Return the part of the BERT training overview from "BERT, or Bidirectional" to "maintaining target accuracy.", copied word for word.

■ **TEXT EXTRACT**:

------------------------

This repository provides a script and recipe to train BERT to achieve state of the art accuracy, and is tested and maintained by NVIDIA.

Table Of Contents:

The model

BERT, or Bidirectional Encoder Representations from Transformers, is a new method of pre-training language representations which obtains state-of-the-art results on a wide array of Natural Language Processing (NLP) tasks. This model is based on BERT: Pre-training of Deep Bidirectional Transformers for Language Understanding paper. NVIDIA's BERT 19.03 is an optimized version of Google's official implementation, leveraging mixed precision arithmetic and tensor cores on V100 GPUS for faster training times while maintaining target accuracy.

The repository also contains scripts to interactively launch data download, training, benchmarking and inference routines in a Docker container for both pretraining and fine tuning for Question Answering. The major differences between the official implementation of the paper and our version of BERT are as follows:

  • Mixed precision support with TensorFlow Automatic Mixed Precision (TF-AMP), which enables mixed precision training without any changes to the code-base by performing automatic graph rewrites and loss scaling controlled by an environmental variable.
  • Scripts to download dataset for
    • Pretraining - Wikipedia, BooksCorpus
    • Fine Tuning - SQuAD (Stanford Question Answering Dataset), Pretrained Weights from Google
  • Custom fused CUDA kernels for faster computations
  • Multi-GPU/Multi-Node support using Horovod

The following performance optimizations were implemented in this model:

  • XLA support (experimental).

These techniques and optimizations improve model performance and reduce training time, allowing you to perform various NLP tasks with no additional effort.

Other publicly available implementations of BERT include:

  1. Hugging Face
  2. codertimo
  3. gluon-nlp

This model trains with mixed precision tensor cores on Volta, therefore researchers can get results much faster than training without tensor cores. This model is tested against each NGC monthly container release to ensure consistent accuracy and performance over time.

Default configuration

BERT's model architecture is a multi-layer bidirectional Transformer encoder. Based on the model size, we have the following two default configurations of BERT.

------------------------

■ **DATA LINES**:
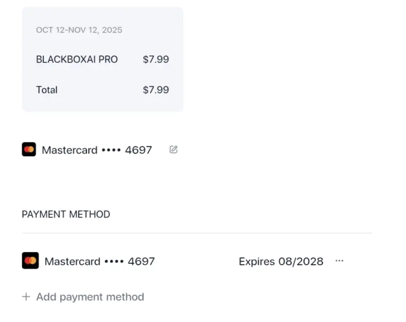
Task: Click the divider line under Payment Method heading
Action: (197, 233)
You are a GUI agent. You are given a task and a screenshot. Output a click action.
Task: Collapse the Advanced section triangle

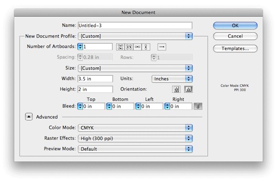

------------------------

■ **RESPONSE**:
BERT, or Bidirectional Encoder Representations from Transformers, is a new method of pre-training language representations which obtains state-of-the-art results on a wide array of Natural Language Processing (NLP) tasks. This model is based on BERT: Pre-training of Deep Bidirectional Transformers for Language Understanding paper. NVIDIA's BERT 19.03 is an optimized version of Google's official implementation, leveraging mixed precision arithmetic and tensor cores on V100 GPUS for faster training times while maintaining target accuracy.